**MATERIAL FOR THIS EXERCISE**
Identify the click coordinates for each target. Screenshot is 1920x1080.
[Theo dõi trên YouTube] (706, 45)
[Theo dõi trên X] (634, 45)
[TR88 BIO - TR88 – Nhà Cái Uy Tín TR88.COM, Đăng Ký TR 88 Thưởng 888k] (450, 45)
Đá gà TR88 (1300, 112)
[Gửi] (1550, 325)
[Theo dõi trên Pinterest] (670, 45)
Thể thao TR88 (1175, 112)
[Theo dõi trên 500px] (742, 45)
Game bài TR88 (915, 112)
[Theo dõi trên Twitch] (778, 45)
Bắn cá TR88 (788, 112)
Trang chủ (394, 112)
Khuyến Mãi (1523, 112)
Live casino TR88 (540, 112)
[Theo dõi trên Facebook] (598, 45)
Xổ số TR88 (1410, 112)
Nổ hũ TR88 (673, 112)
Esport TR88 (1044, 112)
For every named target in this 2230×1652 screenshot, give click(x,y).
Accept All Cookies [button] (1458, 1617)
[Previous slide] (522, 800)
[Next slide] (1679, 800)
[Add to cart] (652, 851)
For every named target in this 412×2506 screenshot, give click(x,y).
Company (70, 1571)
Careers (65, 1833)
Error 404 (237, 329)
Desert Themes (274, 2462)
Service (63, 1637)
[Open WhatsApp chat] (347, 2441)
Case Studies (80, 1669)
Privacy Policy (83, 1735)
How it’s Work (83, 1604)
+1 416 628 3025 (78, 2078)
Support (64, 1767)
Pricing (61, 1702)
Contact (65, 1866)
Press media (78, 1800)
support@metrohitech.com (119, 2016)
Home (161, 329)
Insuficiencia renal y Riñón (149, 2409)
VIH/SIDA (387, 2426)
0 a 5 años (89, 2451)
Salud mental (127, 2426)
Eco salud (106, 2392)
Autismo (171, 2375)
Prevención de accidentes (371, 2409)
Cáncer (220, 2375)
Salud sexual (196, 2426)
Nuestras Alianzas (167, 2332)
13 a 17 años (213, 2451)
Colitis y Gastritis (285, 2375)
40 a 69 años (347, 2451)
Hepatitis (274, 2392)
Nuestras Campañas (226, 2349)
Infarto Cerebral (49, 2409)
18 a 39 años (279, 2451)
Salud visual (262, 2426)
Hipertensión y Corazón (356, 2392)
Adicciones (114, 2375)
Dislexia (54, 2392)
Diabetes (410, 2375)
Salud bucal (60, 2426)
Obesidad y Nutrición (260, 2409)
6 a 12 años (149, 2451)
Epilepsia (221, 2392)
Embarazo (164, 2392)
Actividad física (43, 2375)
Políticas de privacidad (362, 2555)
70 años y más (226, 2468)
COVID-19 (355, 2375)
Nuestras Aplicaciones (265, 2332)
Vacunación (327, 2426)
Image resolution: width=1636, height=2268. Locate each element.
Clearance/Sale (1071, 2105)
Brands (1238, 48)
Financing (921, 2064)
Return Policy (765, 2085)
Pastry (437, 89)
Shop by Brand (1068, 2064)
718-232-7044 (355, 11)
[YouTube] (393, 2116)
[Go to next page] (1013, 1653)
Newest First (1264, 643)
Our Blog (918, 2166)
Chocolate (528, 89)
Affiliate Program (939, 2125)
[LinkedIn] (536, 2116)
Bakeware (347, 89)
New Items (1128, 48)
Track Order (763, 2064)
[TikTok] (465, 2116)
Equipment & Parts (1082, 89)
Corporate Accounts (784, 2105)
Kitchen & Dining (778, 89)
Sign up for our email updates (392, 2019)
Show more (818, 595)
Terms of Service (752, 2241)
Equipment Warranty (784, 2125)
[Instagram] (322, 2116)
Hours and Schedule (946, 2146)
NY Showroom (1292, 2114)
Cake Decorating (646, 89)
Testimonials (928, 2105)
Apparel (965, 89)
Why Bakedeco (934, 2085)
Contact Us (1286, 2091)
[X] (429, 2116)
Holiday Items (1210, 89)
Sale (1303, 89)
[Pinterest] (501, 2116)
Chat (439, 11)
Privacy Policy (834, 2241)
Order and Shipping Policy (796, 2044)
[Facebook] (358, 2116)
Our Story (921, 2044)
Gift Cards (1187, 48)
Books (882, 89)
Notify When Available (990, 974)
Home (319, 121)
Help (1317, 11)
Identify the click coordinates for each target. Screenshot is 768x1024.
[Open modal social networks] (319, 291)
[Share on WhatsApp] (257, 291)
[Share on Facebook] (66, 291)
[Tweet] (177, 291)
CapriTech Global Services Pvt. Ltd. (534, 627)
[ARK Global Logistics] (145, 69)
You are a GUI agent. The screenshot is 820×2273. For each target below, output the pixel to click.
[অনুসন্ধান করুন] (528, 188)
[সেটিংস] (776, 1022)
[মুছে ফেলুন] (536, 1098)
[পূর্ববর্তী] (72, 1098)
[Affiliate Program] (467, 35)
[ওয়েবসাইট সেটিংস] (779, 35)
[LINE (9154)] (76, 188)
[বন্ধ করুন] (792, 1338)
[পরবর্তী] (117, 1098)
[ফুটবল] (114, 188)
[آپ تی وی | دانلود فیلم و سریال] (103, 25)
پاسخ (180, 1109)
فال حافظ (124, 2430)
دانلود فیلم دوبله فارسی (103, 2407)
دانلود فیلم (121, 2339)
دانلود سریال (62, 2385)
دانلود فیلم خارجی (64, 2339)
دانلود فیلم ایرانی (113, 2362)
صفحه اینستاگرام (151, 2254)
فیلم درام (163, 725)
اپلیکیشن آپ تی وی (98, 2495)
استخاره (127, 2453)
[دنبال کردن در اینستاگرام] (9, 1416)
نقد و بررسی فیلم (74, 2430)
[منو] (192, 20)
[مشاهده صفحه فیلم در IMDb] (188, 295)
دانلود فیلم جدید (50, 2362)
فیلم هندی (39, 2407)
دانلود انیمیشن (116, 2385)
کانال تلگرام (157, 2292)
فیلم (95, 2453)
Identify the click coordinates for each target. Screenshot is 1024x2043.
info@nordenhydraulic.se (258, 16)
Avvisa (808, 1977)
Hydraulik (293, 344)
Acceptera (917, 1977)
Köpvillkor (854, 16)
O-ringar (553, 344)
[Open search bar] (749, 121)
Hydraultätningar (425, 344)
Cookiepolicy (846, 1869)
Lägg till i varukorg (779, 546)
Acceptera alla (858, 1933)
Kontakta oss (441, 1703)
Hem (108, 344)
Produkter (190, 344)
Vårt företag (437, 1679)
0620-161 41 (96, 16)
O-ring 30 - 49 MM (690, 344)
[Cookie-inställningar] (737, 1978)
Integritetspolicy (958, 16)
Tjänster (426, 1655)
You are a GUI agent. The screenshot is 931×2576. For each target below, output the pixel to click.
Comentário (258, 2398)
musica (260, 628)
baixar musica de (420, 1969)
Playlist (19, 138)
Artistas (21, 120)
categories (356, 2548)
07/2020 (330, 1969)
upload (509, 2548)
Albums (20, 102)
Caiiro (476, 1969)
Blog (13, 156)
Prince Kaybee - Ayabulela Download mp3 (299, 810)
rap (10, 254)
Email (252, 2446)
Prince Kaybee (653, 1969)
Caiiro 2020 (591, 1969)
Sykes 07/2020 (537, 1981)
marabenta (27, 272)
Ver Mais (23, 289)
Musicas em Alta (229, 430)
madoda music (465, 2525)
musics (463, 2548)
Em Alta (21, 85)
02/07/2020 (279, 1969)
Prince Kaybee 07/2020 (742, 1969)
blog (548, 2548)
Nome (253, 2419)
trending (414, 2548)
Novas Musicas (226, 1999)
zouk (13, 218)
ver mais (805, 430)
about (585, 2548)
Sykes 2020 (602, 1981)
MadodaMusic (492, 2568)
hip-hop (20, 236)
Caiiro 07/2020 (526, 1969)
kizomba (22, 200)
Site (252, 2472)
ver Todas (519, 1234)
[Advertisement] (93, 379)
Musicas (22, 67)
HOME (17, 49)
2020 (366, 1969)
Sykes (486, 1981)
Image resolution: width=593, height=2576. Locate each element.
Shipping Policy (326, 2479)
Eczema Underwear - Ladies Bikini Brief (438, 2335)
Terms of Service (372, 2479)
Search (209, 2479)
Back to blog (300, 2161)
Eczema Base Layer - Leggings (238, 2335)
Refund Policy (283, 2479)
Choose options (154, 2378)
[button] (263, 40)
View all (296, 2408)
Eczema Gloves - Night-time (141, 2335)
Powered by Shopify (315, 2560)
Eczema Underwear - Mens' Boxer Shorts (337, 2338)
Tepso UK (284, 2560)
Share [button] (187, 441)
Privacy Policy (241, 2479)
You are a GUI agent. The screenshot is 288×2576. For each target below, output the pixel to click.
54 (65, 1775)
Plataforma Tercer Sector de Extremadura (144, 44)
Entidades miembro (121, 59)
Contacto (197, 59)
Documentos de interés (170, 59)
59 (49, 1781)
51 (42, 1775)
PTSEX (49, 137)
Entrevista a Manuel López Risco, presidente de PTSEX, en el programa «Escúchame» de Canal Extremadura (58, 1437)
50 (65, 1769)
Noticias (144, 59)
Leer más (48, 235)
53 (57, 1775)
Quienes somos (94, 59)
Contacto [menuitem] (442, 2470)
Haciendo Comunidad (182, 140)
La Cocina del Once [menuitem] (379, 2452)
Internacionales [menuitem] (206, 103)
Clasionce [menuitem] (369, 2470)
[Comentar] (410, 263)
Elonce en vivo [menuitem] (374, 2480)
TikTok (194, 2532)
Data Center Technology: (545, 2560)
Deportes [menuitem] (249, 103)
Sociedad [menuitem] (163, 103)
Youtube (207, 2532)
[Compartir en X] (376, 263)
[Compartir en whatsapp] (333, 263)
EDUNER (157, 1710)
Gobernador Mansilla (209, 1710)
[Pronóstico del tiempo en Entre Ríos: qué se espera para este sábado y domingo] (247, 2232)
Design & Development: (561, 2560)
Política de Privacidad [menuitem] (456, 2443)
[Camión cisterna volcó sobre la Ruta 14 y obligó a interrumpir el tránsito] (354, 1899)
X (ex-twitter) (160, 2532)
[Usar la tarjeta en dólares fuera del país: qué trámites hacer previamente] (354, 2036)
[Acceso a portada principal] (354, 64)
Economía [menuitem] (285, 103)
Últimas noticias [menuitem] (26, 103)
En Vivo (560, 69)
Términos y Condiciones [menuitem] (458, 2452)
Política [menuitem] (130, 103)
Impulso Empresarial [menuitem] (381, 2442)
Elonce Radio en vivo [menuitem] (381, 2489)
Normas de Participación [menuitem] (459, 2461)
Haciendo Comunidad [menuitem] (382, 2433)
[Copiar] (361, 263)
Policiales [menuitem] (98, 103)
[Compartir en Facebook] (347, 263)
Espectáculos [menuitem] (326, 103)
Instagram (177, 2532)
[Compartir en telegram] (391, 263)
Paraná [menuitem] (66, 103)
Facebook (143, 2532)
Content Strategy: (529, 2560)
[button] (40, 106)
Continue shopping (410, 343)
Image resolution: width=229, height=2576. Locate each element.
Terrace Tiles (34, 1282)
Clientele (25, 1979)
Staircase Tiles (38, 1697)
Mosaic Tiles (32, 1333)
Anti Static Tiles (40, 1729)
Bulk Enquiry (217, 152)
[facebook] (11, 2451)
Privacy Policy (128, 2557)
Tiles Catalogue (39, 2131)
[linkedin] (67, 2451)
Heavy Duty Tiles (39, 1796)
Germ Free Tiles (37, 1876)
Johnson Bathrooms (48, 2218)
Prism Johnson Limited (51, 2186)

**TASK**
Quote the records above from their first line through the line containing "Esport TR88 (1044, 112)", both ends included.

**WRITTEN ANSWER**
Identify the click coordinates for each target. Screenshot is 1920x1080.
[Theo dõi trên YouTube] (706, 45)
[Theo dõi trên X] (634, 45)
[TR88 BIO - TR88 – Nhà Cái Uy Tín TR88.COM, Đăng Ký TR 88 Thưởng 888k] (450, 45)
Đá gà TR88 (1300, 112)
[Gửi] (1550, 325)
[Theo dõi trên Pinterest] (670, 45)
Thể thao TR88 (1175, 112)
[Theo dõi trên 500px] (742, 45)
Game bài TR88 (915, 112)
[Theo dõi trên Twitch] (778, 45)
Bắn cá TR88 (788, 112)
Trang chủ (394, 112)
Khuyến Mãi (1523, 112)
Live casino TR88 (540, 112)
[Theo dõi trên Facebook] (598, 45)
Xổ số TR88 (1410, 112)
Nổ hũ TR88 (673, 112)
Esport TR88 (1044, 112)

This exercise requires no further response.